Wanderurlaub:Pfeifen auf Gomera

Die Landschaft macht den Ton: Die zweitkleinste Insel der Kanaren überrascht Bergwanderer mit einzigartigen Klängen, urtümlichen Landschaften und strahlend bunten Farben.

Von Stefan Herbke

Urplötzlich ist es aus mit der Stille. Laute Pfiffe, langgezogene, dann wieder kurze, fast melodisch, hallen durch die Stille. Eine kurze Pause, und weiter geht's.

blütenpracht

In voller Pracht

(Foto: Foto: Herbke)

Die Pfiffe rauschen wie Wörter in unsere empfindlichen Ohren. So pfeift kein Vogel. Und kurz darauf, aus der anderen Richtung, die Antwort.

Wieder kommt eine ganze Melodie an Pfiffen durch den Äther geschwirrt, schrill und unverständlich, zumindest für die meisten hier, die Silbo nicht verstehen.

:::::

**ARBEITSAUFTRAG 1**
Prüfen Sie, ob die folgenden Aussagen mit dem Text über Gomera übereinstimmen. Antworten Sie jeweils mit Ja oder Nein und zitieren Sie die entscheidende Textstelle wörtlich: (a) Gomera ist die zweitkleinste Insel der Kanaren. (b) Die Pfiffe stammen von einem Vogel. (c) Die meisten Anwesenden verstehen die Pfiffe.
**ARBEITSAUFTRAG 2**
Erklären Sie in einem bis drei Sätzen, warum die Pfiffe laut dem Text über Gomera für die meisten Anwesenden unverständlich sind.
Die nachstehenden Datensätze werden für die Bearbeitung nicht benötigt.

**EXTRAHIERTE DATEN**
:::::

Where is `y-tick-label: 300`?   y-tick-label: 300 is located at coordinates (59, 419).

:::::

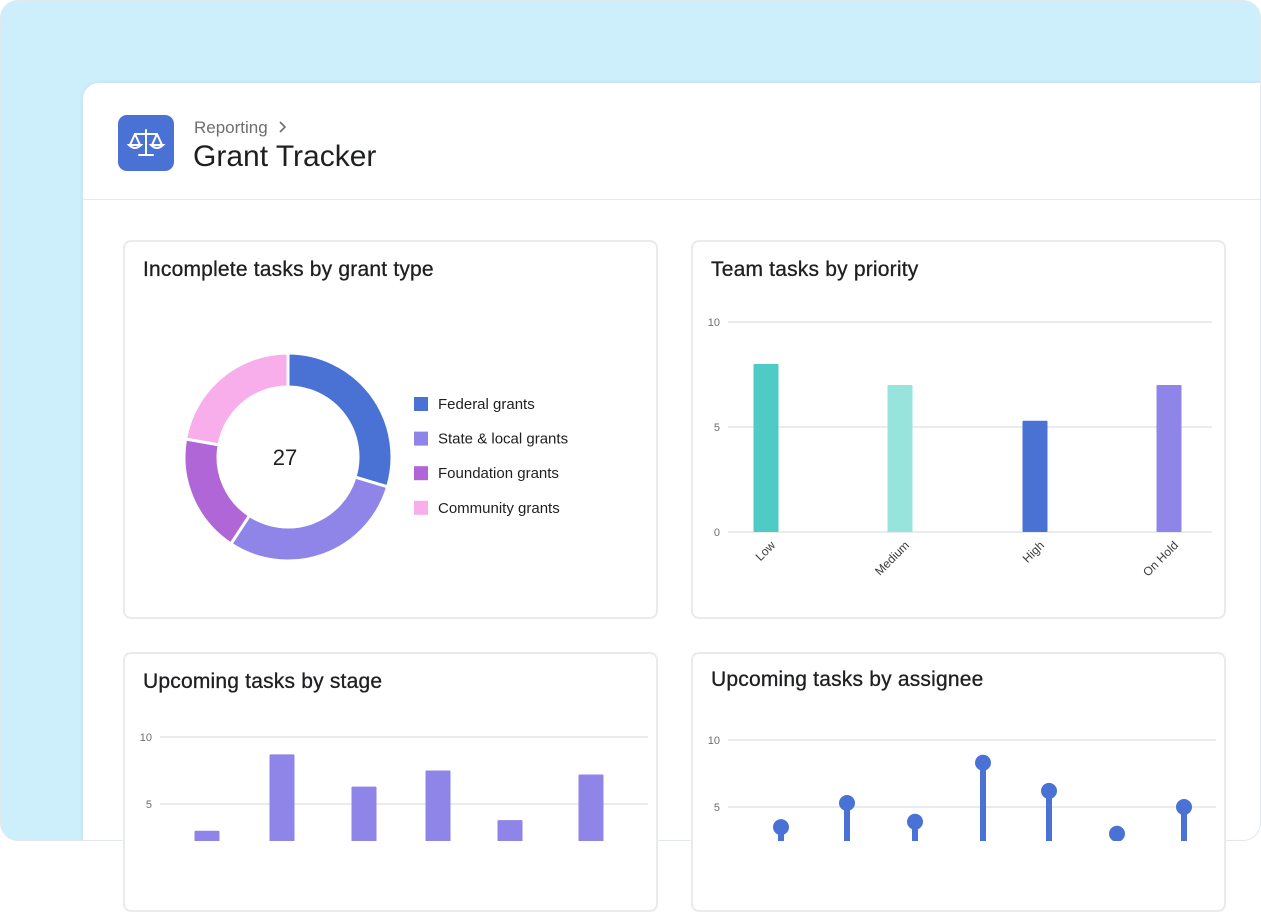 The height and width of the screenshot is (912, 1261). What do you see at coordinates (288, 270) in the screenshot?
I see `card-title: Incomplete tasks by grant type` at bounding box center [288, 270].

:::::

**LÖSUNG 1**
(a) Ja: „Die zweitkleinste Insel der Kanaren“
(b) Nein: „So pfeift kein Vogel.“
(c) Nein: „zumindest für die meisten hier, die Silbo nicht verstehen“

**LÖSUNG 2**
Die Pfiffe bleiben für die meisten Anwesenden unverständlich, weil sie Silbo nicht verstehen.